2. Teile verstehen: Die innere Landschaft erkunden

2. Teile verstehen: Die innere Landschaft erkunden

Im zweiten Teil dieser Einführung in die Internal Family Systems Theorie möchten wir tiefer eintauchen in das Verständnis dessen, was Teile eigentlich sind, wie sie funktionieren und was geschieht, wenn sie aktiviert werden oder mit uns verschmelzen.

Grundthesen: Wir alle haben unterschiedliche Teile

Bevor wir in die Details einsteigen, lohnt es sich, drei fundamentale Annahmen zu betrachten, die sich überraschend einfach nachvollziehen lassen.

Erste These: Wir sind nicht immer die gleichen Menschen

Die einfachste Methode, um zu verstehen, dass wir unterschiedliche Teile haben, besteht darin, uns selbst zu beobachten: Bin ich in allen Situationen der gleiche Mensch?

Ein eindrückliches Beispiel: Der Mensch, der beim Sport hochkonzentriert und wettbewerbsorientiert ist, andere besiegen möchte und voller Kampfgeist steckt, ist ein völlig anderer als derselbe Mensch in einem intimen Moment mit dem Partner oder der Partnerin. Eine Perspektive, dies zu verstehen, ist zu sagen: Unterschiedliche Teile sind aktiv.

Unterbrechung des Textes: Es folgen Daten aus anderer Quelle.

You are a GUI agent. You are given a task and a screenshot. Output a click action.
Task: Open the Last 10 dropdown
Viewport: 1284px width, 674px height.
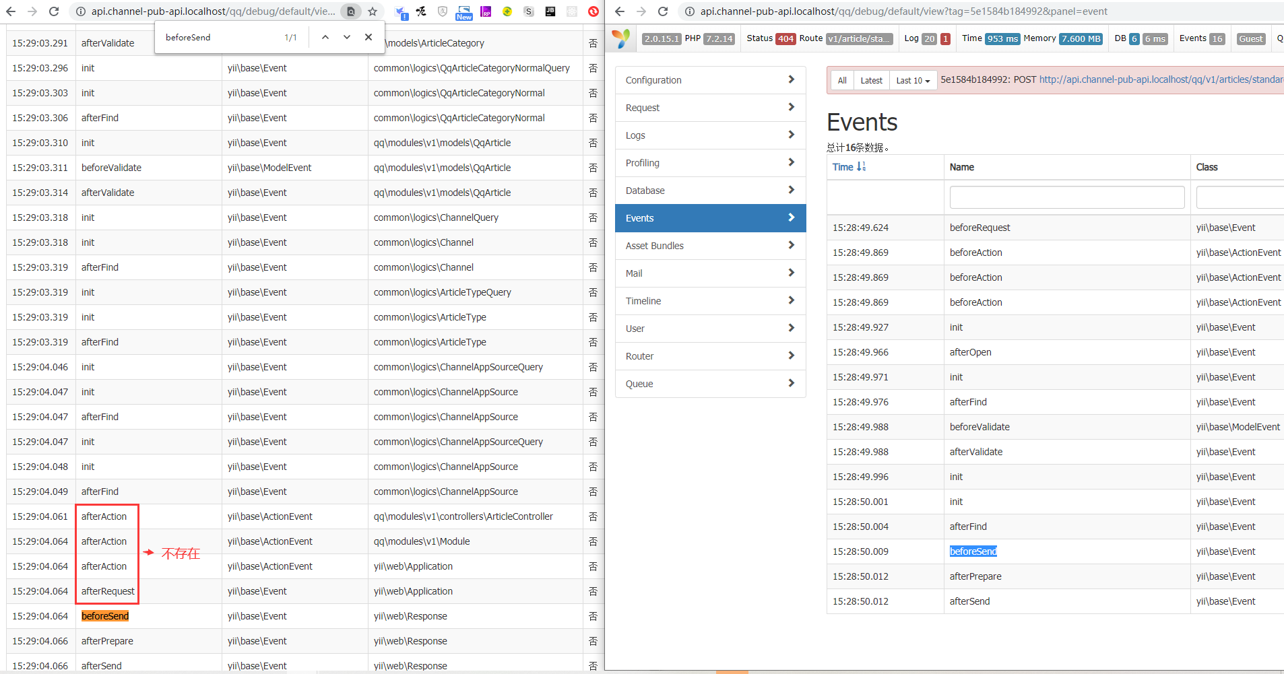pyautogui.click(x=913, y=80)
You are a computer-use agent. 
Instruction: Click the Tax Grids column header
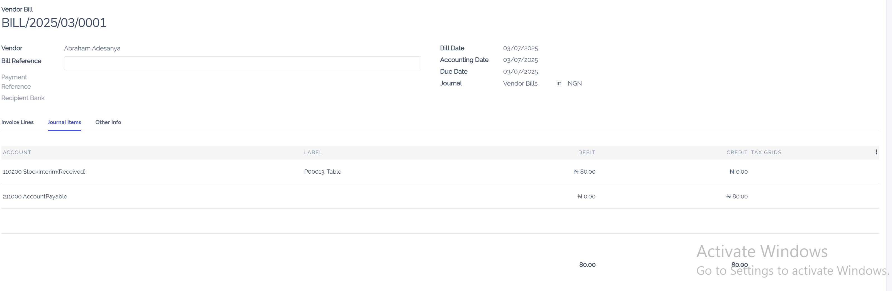pyautogui.click(x=766, y=152)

Oder nehmen wir alltägliche Entscheidungssituationen. Im Restaurant steht man vor der Speisekarte. Eine Stimme sagt: "Nimm die Suppe, die ist gesund." Eine andere Stimme kontert: "Der Schokopudding! Ich will nur Schokopudding, eine riesige Portion!" Zwei unterschiedliche Teile wollen unterschiedliche Dinge.

Ein drittes Beispiel sind Verhaltensmuster. Wir nehmen uns vor, etwas anders zu machen. Doch wenn wir in bestimmte Situationen kommen, läuft immer wieder der gleiche Automatismus ab. In dem Moment denken wir dann: "Nee, jetzt ist es schon okay. Einmal kann ich das noch machen." Der Teil, der dieses Muster abspielt, ist in diesem Moment aktiv geworden.

Zweite These: Viele unserer Teile sind gesund

Ein wichtiger Punkt, den wir nicht vergessen dürfen: Die meisten unserer Teile sind gesund und funktional. Viele unserer Fähigkeiten, Talente und Dinge, die uns leichtfallen, werden von gesunden Teilen getragen.

Alle komplexen Fähigkeiten, die wir einmal gelernt haben, wurden zu einem großen Teil von Teilen von uns gelernt. Wir haben gesunde Teile, die bestimmte Beziehungsdinge ganz simpel regeln können. Sie haben das einfach gelernt.

Wir nehmen diese gesunden Teile oft nicht so bewusst wahr. Wenn sie da sind, funktioniert das Leben einfach. Deshalb schenken wir ihnen häufig nicht viel Aufmerksamkeit. Aber es ist wichtig zu verstehen: Sie existieren und bilden die Grundlage unseres Funktionierens.

Dritte These: Wir alle haben einige Teile, die in extremen Rollen feststecken

Basierend auf der Annahme, dass wir alle viele gesunde Teile haben, ist es ebenso wichtig zu erkennen: Wir alle haben auch einige Teile, die in extremen Rollen feststecken.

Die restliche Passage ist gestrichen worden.